Selected text:
□ □ □ □ □

Don't consider the "email is bad" from the perspective of whether or not having a list of emails is good/bad or from whether or not the tech is making use of it properly.

Consider it in the context of the situation where an individual has been sentenced to jail for acquiring the email via a publicly accessible means.

Then consider the two statements:

    If it is perfectly legal for AT&T to provide those email addresses in a publicly accessible, non protected method: why was the person ever convicted of anything?
    If it was wrong, then why does AT&T not have the lions share of wrong by making the emails publicly available without protection?
If you open up your local white pages and copy names, phone numbers and addresses into your daytimer - are you guilty of identity theft? Are you guilty of circumventing protection mechanisms?

If you are... isn't the telephone company even more guilty of a crime for having provided you with that very information in the form of a printed book?

RAS

[ Reply to This | Parent | # ]

Check your facts
Authored by: Anonymous on Thursday, July 04 2013 @ 02:00 PM EDT
While I love bashing M$ as much as the next penguin, I think blaming the rapid
expansion of the internet on Microsoft is misguided and gives them far too much
credit.

I seem to recall that they had to be dragged kicking and screaming to add
internet capabilities to Windows only when it became apparent that Netscape was
going to eat their lunch. And even then, it wasn't about promoting the
technology, it was about locking users into Windows. (See Novell v. MS, at left)
Meanwhile, the visionary Bill Gates was famously proclaiming that the internet
was all a fad.

□ □ □ □ □

Given material:
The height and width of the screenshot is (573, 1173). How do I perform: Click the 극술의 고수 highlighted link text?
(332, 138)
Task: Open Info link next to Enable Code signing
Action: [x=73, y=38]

□ □ □ □ □

Required work:
• 1. According to the forum discussion, what was Bill Gates famously proclaiming about the internet?
• 2. Write the next few sentences of the forum discussion, picking up right after its final sentence.

Responses to the tasks:
• 1. He was proclaiming that the internet was all a fad.

• 2.
Most would argue that Microsoft has done little more than try to hold the
internet to its own backward level by crippling any competition. (See MS
Litigations, at left)

The internet took off because it was an enabling technology that is sufficiently
advanced as to be magic to 95% of users, thereby result in 95% of the users
being 100% unaware of the inherent dangers, and building massive virtual cities
and only semi-virtual economies (unfortunately paid for by real money) over the
magically hidden sinkholes. Microsoft was merely the largest-by-monopoly of the
mostly clueless purveyors of this disaster. Many would argue the internet is
still not ready for prime time.

[ Reply to This | Parent | # ]

I was a techie back then ...
Authored by: cricketjeff on Thursday, July 04 2013 @ 06:03 PM EDT
And very much in favour of generalised e-mail for everyone, it didn't occur to
me that we shouldn't push on hard with it because it wasn't encrypted or sender
verified. Mainly because I, like I suspect 99% of all the other techies buzzing
round the edge of the issue didn't suspect what all the bad guys would do!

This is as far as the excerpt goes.